How we miss Big John. What a kind soul, always giving, never taking. Always eager to help the media with an informative dose of sarcasm and contempt. And that voice, that shrill, disagreeable voice, well, it doesn't get much better than that. Yeah, he was great. Then that no-good Tom Hicks and his toady, Doug Melvin, fired Johnny and instated Jerry Narron, who's a good guy but reminds us of poi. (Have you ever eaten poi? It's a lot like talking to Narron for more than a minute.) And for what, we ask? OK, maybe the Rangers weren't doing so hot. Maybe they were 20-some games out of first place and the pitching was ridiculous and the hitting was worse. And? The point? This award is for the best coach/manager, and, if you talked to the ornery one long enough, you'd get the sense that the losing had nothing to do with him, because he was a top baseball strategist, and everything to do with his no-good players, who were no good. So here's to you, Johnny, you being from another planet. You may be unemployed, but your knowledge of hit-and-runs and propensity to remind reporters of their baseball shortcomings is unparalleled.
It hurts giving this to someone at The Dallas Morning News, but as the Newsers go, Sherrington is a good one. We're still big fans of Randy Galloway, but we just don't see the Star-Telegram much anymore. (The Internet? Yeah, right. You ever tried to surf the Star-T Web site? Go ahead. We'll talk to you in a month.) For the most part, though, local sports scribes are disgruntled former athletes who never made it or pencil-necks who lucked into the business and wouldn't know a football from a foot in the 'nads. Not so with Sherrington. (We checked by kicking him in the groin.) He has a talent for finding otherwise overlooked stories, then translates them into solid copy with an engaging writing style. He has a wit and elegance to his writing that pulls you through and keeps you from using that particular section of newsprint for making paper hats during your kid's birthday party. Doesn't get much better than that.
Granted, they are few and far between, but the owner of the fast-fading Cowboys gets high marks for his decision to include former Olympic sprint champion and All-Pro wide receiver Bob Hayes in the club's oh-so-exclusive Ring of Honor. The planned Texas Stadium ceremony is about a decade late, but better than never, particularly in light of the fact Hayes' health is not good. Now, if Jones wants to make this celebrated list a second year running, he can get busy and announce that former general manager and NFL Hall of Famer Tex Schramm is next on the list.

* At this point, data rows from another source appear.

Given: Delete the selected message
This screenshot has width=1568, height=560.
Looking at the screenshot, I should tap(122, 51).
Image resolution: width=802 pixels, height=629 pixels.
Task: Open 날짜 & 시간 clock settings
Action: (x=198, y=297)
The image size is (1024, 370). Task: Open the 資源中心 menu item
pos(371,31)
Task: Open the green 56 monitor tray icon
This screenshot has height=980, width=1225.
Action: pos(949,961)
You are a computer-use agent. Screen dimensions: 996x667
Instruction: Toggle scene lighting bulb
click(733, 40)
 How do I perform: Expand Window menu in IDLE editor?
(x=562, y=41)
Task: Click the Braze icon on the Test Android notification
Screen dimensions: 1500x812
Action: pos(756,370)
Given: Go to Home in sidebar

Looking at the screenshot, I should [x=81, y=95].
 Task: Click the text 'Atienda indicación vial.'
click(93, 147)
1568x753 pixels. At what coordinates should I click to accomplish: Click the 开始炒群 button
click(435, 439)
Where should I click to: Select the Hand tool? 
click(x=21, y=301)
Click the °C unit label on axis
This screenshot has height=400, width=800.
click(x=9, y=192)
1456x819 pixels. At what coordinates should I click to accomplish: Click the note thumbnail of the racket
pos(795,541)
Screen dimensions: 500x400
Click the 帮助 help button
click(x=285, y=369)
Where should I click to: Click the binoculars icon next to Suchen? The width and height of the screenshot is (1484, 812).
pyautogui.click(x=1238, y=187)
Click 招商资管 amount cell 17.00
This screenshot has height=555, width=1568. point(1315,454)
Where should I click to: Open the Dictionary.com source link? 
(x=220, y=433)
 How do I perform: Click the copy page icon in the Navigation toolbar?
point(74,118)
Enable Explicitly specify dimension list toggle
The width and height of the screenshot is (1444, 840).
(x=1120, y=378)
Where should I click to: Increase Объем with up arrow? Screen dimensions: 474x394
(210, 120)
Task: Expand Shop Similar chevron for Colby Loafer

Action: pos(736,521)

A tough category. Still, even in a crowded field, one man stands out: that big rich billionaire owner who isn't Mark Cuban. It's one thing to want your team to win. It's another to shell out an exorbitant amount of money in pursuit of that goal. But when you sit around and tell everyone that signing A-Rod for the now-infamous sum of $252 million will catapult the Rangers back to the top of the division, you've crossed the line. Come on, Tom Hicks, what were you thinking? Have a little modesty, and no one's bugging you. But be a braggart, and here we are. Getting Alex Rodriguez was good. Getting geriatric-ward regulars Ken Caminiti and Andres Galarraga and then thinking they could overcome horrible pitching was, ah, less than good.